Około siedemnastej Ewa stwierdziła, że będą już wracać, bo nie chce, by jej tata prowadził samochód o szarówce lub już po zmroku. A tak to oni pojadą przodem, a rodzice za nimi. R. był niepocieszony, że już koniec imprezy, a że sam nie był zmotoryzowany musiał jechać albo z Ewą i Robertem albo z jej rodzicami, bowiem Nina zostawała tu aż do niedzieli. Nie mniej, jak niechcący podpatrzyła Ewa, wymienili się namiarami na siebie. W drodze powrotnej R. zapytał się Roberta, czy pozwoli by mógł być z Ewą na ty. Robert stwierdził, że nie jest dobrym adresatem takiego zapytania i że R. powinien sam zapytać się Ewy, czy się na to zgodzi. Ewa zakończyła dyskusję mówiąc, że oczywiście zgadza się i bardzo jej to pochlebia. W końcu już z jednym profesorem "jest na ty".
W drodze powrotnej za kierownicą siedziała Ewa. Niemal całą drogę R. zachwycał się talentem kulinarnym pani Niny. Ewa nieco studziła jego zapał, mówiąc, że jest mało prawdopodobne, że to wszystko ona sama szykowała. Raczej jest bardziej prawdopodobne , że zatrudnia po prostu dobrego kucharza.Wpierw podjechali do domu rodziców i gdy ojciec wprowadził samochód na posesję Ewa im pomachała i odjechała. R. dziękował dość wylewnie Robertowi za to, że wziął go na świadka, potem przeprosił, że kiedyś zrobiono zdjęcie tylko jemu a Roberta wymieniono tylko z imienia i nazwiska i dość długo Robert mu tłumaczył, że to stare dzieje i żadna sprawa.

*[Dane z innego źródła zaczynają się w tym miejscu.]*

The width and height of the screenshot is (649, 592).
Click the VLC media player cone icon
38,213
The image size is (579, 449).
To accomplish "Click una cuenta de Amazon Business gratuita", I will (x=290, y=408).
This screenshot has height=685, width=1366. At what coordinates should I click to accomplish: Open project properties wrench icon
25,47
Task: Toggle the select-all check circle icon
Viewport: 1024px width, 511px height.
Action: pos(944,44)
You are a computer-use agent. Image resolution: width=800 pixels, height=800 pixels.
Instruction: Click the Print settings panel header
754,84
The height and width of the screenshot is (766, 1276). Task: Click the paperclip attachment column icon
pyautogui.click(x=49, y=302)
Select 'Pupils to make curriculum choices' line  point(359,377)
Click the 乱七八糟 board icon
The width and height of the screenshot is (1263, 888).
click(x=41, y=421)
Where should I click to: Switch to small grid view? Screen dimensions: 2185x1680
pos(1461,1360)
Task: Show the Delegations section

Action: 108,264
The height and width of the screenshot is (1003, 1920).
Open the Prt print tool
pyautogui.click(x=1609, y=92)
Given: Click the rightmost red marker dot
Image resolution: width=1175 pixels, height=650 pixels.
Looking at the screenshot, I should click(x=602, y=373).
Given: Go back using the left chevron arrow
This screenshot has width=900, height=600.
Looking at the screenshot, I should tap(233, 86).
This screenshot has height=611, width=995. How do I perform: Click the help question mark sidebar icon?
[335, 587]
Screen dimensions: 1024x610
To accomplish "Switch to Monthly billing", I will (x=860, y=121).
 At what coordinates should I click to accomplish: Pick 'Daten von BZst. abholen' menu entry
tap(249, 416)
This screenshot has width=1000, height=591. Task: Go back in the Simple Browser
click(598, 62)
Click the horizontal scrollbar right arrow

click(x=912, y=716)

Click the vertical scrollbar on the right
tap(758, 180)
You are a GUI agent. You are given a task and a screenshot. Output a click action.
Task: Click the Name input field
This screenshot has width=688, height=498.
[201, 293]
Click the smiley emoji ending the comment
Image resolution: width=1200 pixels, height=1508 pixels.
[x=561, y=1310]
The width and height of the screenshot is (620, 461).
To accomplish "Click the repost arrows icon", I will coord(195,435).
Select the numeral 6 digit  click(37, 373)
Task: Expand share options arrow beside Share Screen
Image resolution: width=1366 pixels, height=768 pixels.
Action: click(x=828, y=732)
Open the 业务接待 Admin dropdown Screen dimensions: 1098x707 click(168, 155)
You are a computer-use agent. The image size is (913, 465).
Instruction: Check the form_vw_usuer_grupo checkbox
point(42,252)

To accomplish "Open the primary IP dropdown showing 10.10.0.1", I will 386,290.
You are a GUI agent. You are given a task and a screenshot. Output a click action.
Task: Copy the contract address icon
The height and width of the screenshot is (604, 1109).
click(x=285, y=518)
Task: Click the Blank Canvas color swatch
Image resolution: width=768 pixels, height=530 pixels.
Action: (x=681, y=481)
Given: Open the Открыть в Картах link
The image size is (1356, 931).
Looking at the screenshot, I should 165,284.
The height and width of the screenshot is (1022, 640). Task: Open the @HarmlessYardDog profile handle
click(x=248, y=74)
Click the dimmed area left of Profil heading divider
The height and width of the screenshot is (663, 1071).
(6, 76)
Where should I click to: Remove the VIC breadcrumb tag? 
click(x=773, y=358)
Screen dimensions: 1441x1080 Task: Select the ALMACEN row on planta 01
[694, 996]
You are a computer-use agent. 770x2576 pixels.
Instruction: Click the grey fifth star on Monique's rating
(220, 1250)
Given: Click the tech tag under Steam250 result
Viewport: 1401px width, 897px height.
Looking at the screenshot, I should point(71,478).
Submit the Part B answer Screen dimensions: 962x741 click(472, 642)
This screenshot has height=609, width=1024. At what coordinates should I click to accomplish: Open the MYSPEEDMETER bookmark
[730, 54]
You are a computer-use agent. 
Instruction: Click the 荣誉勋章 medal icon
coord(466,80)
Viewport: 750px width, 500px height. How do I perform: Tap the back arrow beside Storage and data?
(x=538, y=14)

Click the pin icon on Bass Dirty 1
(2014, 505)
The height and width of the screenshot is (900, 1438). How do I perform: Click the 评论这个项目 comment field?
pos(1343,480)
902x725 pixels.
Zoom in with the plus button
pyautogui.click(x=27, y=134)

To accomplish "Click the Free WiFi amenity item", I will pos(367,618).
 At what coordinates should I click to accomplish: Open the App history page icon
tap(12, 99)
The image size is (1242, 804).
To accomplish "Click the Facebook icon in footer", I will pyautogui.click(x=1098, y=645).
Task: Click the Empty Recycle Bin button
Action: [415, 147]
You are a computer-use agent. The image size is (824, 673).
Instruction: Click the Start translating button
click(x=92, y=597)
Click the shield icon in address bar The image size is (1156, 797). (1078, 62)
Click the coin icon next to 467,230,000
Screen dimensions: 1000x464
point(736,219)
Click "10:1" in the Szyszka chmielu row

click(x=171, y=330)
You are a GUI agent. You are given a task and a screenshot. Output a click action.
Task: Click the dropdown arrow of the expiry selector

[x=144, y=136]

Na sam koniec R. życzył obojgu miłej nocy poślubnej, co bardzo rozśmieszyło Ewę.
Gdy zajechali na swoje osiedle Ewa zaproponowała by jeszcze trochę pospacerowali, bo właściwie cały dzień spędzali w pomieszczeniach. Robert zapytał się czy Ewa myśli poważnie o letnim domku w pobliżu posesji Aliny i Franka, ale Ewa stwierdziła, że to raczej mało prawdopodobne. To nie jest dobry teren i koszt budowy byłby bardzo wysoki stwierdziła.Wolałaby jednak by ewentualnie był to teren na lewym brzegu Wisły i to raczej w kierunku południowym. A tak zupełnie poważnie, to na starość, na okres emerytury bezsensowne jest osiedlanie się daleko od miasta. Więc będzie najlepiej by ten kawałek ziemi sobie tam był jako ewentualne zabezpieczenie finansowe, bo na pewno znajdzie się ktoś chętny na to zadupie. Pomyśl kochanie- przecież jeśli któreś z nich, Alina lub Franek, dostanie ataku serca czy dozna jakiejś innej kontuzji wymagającej nagłej i szybkiej interwencji medycznej to może być bardzo nieklawo. Poza tym my oglądamy służbę zdrowia z pozycji mieszkańca Warszawy, ale poza stolicą i kilkoma dużymi aglomeracjami jest zupełnie niewesoło. Jeden z moich znajomych był z żoną i dziećmi zimą w Bieszczadach. Nie tam gdzieś w głębi w lesie, był w Baligrodzie w cywilizowanym ośrodku. Tak jakoś pechowo się wywalił, że złamał nogę. Pogotowie nie przyjechało, bo była raptem jedna karetka i pojechała gdzieś w teren, więc żona go zawiozła do Sanoka, do szpitala- oczywiście z dwójką małych dzieci w samochodzie. Lekarz na izbie przyjęć był w sztok zalany i stwierdził, że to tylko stłuczenie i go nie przyjął do szpitala. No więc wrócili do Baligrodu, ona spakowała wszystkie rzeczy i niemal całą noc wlokła się z tymi dzieciakami i mężem do Warszawy. Tak naprawdę to pierwszy raz w życiu jechała nocą. Gdy dojechała do Warszawy to z pierwszego warszawskiego parkingu zadzwoniła na pogotowie i podjechali do niej i jego zabrali. I dlatego nie mam ochoty zamieszkać gdzieś daleko od cywilizacji- powiedziała Ewa. Nie zamieszkałabym na żadnym z tych osiedli do których projektowałam domki, bo przez kilka pierwszych lat niczego tam nie ma, oprócz tych domków. Nie wykluczam, że jestem dziwna, bo może powinnam była kupić taki jeden domek za psie pieniądze a potem go sprzedać, ale nie mam głowy do takich interesów.I jest jeszcze kwestia domku moich rodziców. Być może, że będzie trzeba z nimi zamieszkać - to w sumie duży domek, na górze są 3 pokoje i łazienka więc miejsca jest sporo. No i jak mówiłam- wszystkie media są miejskie. A to duży plus.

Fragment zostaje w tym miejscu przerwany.